Personal growth does get complicated when we try to distance ourselves from the character we created. Through me, we describe ourselves and the world. If we claim to be the victim of the voice in our head, we’ll be the victim in all situations. If we deny the power we have to change the voice of me, how can new doors of awareness ever open? How can we live fearlessly within the dream of humanity, where there are more than seven billion me’s—all with opinions of their own and all demanding to be heard?
Reality is everyone’s personal creation, so the same is true of your reality. The judgments in your head are the result of your beliefs and past experiences. If you feel oppressed by your own thoughts, then it’s time to take charge of them. Does me have to be a big judge or a constant victim? No. Most of us want a closer relationship with the truth, and we all want some peace of mind. We want to be healthy, but so often our judgments make us sick. We want to be spiritually aware, but our beliefs keep us spellbound.

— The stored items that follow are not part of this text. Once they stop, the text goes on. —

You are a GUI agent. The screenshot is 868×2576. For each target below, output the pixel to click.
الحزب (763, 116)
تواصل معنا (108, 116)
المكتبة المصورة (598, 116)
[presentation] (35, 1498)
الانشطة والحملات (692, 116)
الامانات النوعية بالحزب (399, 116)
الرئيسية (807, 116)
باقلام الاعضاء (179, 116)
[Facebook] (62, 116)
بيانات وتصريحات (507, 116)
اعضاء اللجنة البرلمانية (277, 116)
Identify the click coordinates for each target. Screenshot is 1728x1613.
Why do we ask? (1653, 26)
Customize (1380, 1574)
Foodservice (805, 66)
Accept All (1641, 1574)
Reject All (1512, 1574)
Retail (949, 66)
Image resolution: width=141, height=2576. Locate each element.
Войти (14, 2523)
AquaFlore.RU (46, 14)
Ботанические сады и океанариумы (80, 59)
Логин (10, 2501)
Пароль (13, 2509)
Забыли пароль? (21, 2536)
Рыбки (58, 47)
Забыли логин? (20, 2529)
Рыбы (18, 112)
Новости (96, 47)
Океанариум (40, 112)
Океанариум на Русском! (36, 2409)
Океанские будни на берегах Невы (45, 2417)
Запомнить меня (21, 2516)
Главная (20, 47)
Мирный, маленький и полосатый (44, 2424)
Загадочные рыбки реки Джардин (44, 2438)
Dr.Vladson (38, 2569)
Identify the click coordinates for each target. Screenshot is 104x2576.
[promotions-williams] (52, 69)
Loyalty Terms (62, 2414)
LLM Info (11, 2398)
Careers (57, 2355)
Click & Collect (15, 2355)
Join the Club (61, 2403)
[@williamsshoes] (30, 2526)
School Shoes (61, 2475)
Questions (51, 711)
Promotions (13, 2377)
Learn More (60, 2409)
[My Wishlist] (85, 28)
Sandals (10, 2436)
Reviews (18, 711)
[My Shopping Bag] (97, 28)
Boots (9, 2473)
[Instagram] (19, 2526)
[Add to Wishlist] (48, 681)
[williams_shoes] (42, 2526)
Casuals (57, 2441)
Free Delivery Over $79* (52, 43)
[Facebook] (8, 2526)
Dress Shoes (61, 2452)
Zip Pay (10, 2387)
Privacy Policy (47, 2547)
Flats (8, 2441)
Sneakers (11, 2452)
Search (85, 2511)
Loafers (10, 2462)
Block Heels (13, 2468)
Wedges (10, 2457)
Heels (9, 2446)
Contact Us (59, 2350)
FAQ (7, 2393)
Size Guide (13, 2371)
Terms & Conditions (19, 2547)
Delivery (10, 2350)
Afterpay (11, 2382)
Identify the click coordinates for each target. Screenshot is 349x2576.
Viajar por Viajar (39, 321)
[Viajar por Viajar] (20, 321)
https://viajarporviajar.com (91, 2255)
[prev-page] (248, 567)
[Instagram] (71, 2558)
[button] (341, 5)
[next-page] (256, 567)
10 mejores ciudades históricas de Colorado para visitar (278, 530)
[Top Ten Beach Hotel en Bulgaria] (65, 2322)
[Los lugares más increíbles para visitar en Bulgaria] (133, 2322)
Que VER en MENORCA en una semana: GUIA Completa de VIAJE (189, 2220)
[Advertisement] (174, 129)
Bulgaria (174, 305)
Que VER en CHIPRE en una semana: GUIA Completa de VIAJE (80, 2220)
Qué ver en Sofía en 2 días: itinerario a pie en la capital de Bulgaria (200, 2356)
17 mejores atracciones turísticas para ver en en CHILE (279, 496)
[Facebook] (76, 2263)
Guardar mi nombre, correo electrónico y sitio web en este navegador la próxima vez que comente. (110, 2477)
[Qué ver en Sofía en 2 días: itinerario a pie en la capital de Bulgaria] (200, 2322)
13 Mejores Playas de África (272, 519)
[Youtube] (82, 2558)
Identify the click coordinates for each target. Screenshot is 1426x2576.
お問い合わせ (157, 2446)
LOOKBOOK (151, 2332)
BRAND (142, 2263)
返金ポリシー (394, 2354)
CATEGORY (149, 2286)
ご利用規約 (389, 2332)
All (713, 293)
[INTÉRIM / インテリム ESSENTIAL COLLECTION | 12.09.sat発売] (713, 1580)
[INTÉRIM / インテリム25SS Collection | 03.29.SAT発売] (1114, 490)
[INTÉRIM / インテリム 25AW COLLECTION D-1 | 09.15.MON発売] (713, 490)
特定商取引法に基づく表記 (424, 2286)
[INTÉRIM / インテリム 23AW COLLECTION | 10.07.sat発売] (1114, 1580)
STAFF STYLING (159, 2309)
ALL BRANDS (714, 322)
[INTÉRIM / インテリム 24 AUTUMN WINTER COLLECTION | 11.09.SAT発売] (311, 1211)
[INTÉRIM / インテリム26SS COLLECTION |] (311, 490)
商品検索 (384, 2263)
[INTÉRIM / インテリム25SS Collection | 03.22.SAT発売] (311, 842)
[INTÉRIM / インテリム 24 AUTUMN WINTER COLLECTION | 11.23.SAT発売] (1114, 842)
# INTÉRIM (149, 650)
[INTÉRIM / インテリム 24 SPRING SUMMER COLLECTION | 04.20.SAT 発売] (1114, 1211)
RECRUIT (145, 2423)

If we take the time to listen to what we think and say, we have a chance to be more honest with ourselves. Behavior follows belief, and any belief can be modified. If we challenge our own opinions, we can begin to find our way back to authenticity. Do we always have to be right? Do we really need to have the last word? If our actions do not represent the kind of people we want to be, we can take new paths of action. We can change.